Die Ergebnisse der ZDH-Strukturumfrage 2025 bestätigen die großen strukturellen Aufgaben im Handwerk. Zwei Drittel der Betriebe beschäftigen maximal vier Personen, die durchschnittliche Betriebsgröße liegt bei 8,6 Mitarbeitenden. Fast die Hälfte erzielt Jahresumsätze unter 250.000 Euro. 57 Prozent der Inhaberinnen und Inhaber sind älter als 50 Jahre. Bundesweit stehen in den nächsten fünf Jahren rund 125.000 Betriebsübergaben an.

Betriebe ganz gezielt für die Nachfolge vorbereiten

Daraus leitet die Kammer klare Schwerpunkte ab: die gezielte Nachwuchsgewinnung, die Stärkung von Gründungen über das Starter-Center, die Begleitung von Unter-nehmensnachfolgen – unter anderem durch die beantragte Förderung für einen Nachfolgemoderator und die Mitwirkung am Landesprojekt „Next Generation Handwerk“ –, die Unterstützung bei der digitalen Transformation sowie der Ausbau bedarfsgerechter Qualifizierungsangebote, unter anderem über eine standortunabhängige Online-Akademie.

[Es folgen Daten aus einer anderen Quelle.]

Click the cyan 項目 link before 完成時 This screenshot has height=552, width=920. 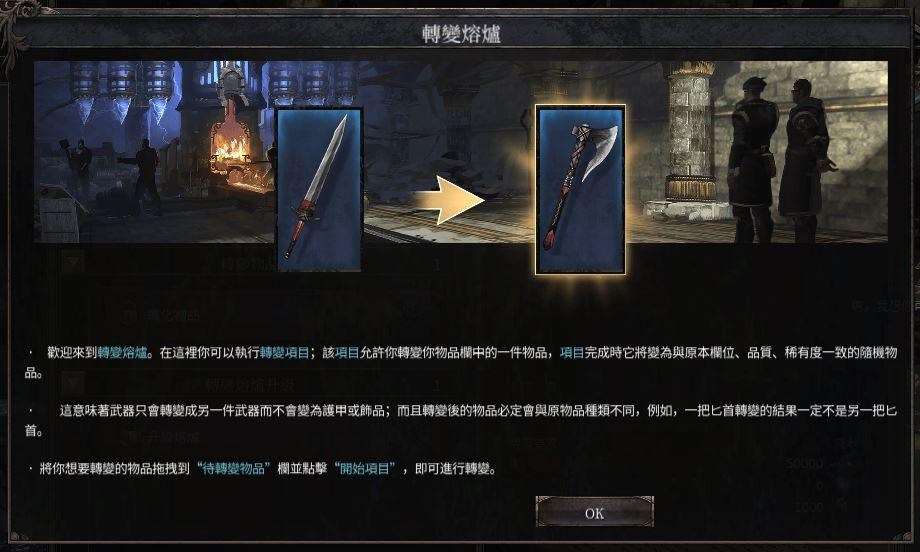pyautogui.click(x=572, y=353)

Auch der Beschluss des Wirtschaftsplans für das Jahr 2026 war Gegenstand der Wintervollversammlung. Für das Jahr 2026 plant die Handwerkskammer ein Defizit in Höhe von 2,81 Millionen Euro. Dieses kann jedoch noch durch den Gewinnvortrag aus dem Jahr 2024 sowie eine Entnahme aus der Betriebsmittelrücklage ausgeglichen werden. Ab 2027 wird dies nicht mehr möglich sein, sodass strukturelle Anpassungen erforderlich werden. Gleichzeitig wird die Kammer 2026 umfangreiche Investitionen tätigen. Die größte Maßnahme betrifft die Kühlung des Kammergebäudes in Tübingen, die aufgrund der zunehmenden Klimaerwärmung insbesondere für den Lehrbetrieb unerlässlich ist. Hierfür sind rund 1 Million Euro veranschlagt. Zudem plant die Kammer Investitionen in die IT-Infrastruktur über alle Standorte hinweg von etwa 500.000 Euro.

Kammerbeitrag wird 2027 angehoben werden müssen

Der Handwerkskammerbeitrag bleibt im Jahr 2026 nochmals stabil. Für 2027 werden jedoch Beitragserhöhungen notwendig, um die finanzielle Handlungsfähigkeit zu sichern. Im Landes- und Bundesvergleich liegt der Beitrag der Handwerkskammer Reutlingen weiterhin auf einem niedrigen Niveau, was die sparsame und wirtschaftliche Arbeitsweise der Kammer unterstreicht. Um die Finanzierung der Überbetrieblichen Ausbildung sicherzustellen, wurde der Sonderbeitrag „ÜBA-Umlage“ für das Wirtschaftsjahr 2026 von 35 Prozent um 5 Prozentpunkte auf 40 Prozent angehoben.

Geschäftsbereichsleiter Finanzen und Controlling, David Blank, hob hervor, dass die Jahre 2027 und 2028 für die Handwerkskammer herausfordernd werden, da die Ertragslage der Mitgliedsbetriebe sinke, was sich unmittelbar auf die Höhe des Beitragsvolumens auswirke. Nach einer langen Phase stabiler Beiträge werden daher für 2027 Anpassungen unvermeidlich sein. Gleichzeitig bleibe die Kammer ihrem sparsamen Ressourceneinsatz verpflichtet. Um die zunehmenden hoheitlichen Aufgaben mit dem bestehenden Personalstamm bewältigen zu können, setze sie weiterhin konsequent auf Digitalisierung und Effizienzsteigerung, so Blank.